A Noetherian group (also sometimes called slender groups) is a group for which every subgroup is finitely generated. (Equivalently, it satisfies the ascending chain condition on subgroups).
A finitely presented group is a group with a presentation that has finitely many generators and finitely many relations.
Flipping through some search results and references, I get the impression that there should be examples of Noetherian groups that are not finitely presented (because I can locate references to "finitely presented Noetherian group", a name that shouldn't exist if being Noetherian implies being finitely presented). However, I'm not able to get an explicit reference or example. I would be grateful if somebody could point out a reference or example.

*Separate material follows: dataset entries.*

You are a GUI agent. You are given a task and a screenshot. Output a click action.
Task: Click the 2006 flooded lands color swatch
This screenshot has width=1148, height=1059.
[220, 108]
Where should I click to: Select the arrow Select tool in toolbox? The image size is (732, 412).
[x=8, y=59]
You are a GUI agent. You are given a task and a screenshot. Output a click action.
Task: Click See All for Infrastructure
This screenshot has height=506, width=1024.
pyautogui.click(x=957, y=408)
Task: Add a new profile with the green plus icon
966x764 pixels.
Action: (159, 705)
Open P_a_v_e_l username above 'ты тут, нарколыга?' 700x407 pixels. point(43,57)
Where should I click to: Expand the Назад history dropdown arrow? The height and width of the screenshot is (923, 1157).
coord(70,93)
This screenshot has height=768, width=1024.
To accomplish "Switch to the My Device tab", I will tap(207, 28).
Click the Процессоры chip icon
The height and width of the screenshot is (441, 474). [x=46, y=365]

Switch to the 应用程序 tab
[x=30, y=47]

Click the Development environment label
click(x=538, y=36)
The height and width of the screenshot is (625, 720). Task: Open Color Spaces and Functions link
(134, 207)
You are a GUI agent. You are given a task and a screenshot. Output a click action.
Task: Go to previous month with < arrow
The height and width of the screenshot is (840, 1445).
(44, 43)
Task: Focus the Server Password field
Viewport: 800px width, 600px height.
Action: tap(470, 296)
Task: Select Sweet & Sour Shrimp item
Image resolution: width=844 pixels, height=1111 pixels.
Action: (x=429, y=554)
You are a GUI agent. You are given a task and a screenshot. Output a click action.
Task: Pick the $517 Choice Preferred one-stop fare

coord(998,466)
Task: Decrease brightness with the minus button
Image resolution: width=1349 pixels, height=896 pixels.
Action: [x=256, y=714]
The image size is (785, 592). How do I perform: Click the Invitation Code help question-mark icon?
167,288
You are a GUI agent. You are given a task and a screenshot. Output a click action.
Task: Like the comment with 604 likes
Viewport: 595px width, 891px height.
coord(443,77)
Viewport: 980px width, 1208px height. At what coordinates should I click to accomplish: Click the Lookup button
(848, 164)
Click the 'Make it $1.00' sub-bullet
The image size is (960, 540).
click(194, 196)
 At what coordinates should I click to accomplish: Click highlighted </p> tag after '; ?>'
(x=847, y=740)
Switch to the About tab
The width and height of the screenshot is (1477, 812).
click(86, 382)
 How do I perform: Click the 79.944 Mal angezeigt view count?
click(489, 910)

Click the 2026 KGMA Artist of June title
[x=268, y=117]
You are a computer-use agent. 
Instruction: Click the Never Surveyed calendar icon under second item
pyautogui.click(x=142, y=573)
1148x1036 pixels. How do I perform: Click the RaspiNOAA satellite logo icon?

For a solvable group, being Noetherian is equivalent to being polycyclic (i.e., having a subnormal series where all the successive quotients are cyclic groups), and polycyclic groups are finitely presented. Hence, any counterexample must be a non-solvable group.
[Note: My standard example of a finitely generated group that is not finitely presented is a wreath product of the group of integers with itself. But this is far from Noetherian.]
Best Answer
Edit (YCor): Tarski monsters, as defined in the link (infinite groups of prime exponent $p$ in which every nontrivial proper is cyclic) exist for large $p$ and all currently known constructions of Tarski monsters are known to yield groups that are not finitely presented. However, it is unknown whether there exists a finitely presented Tarski monster.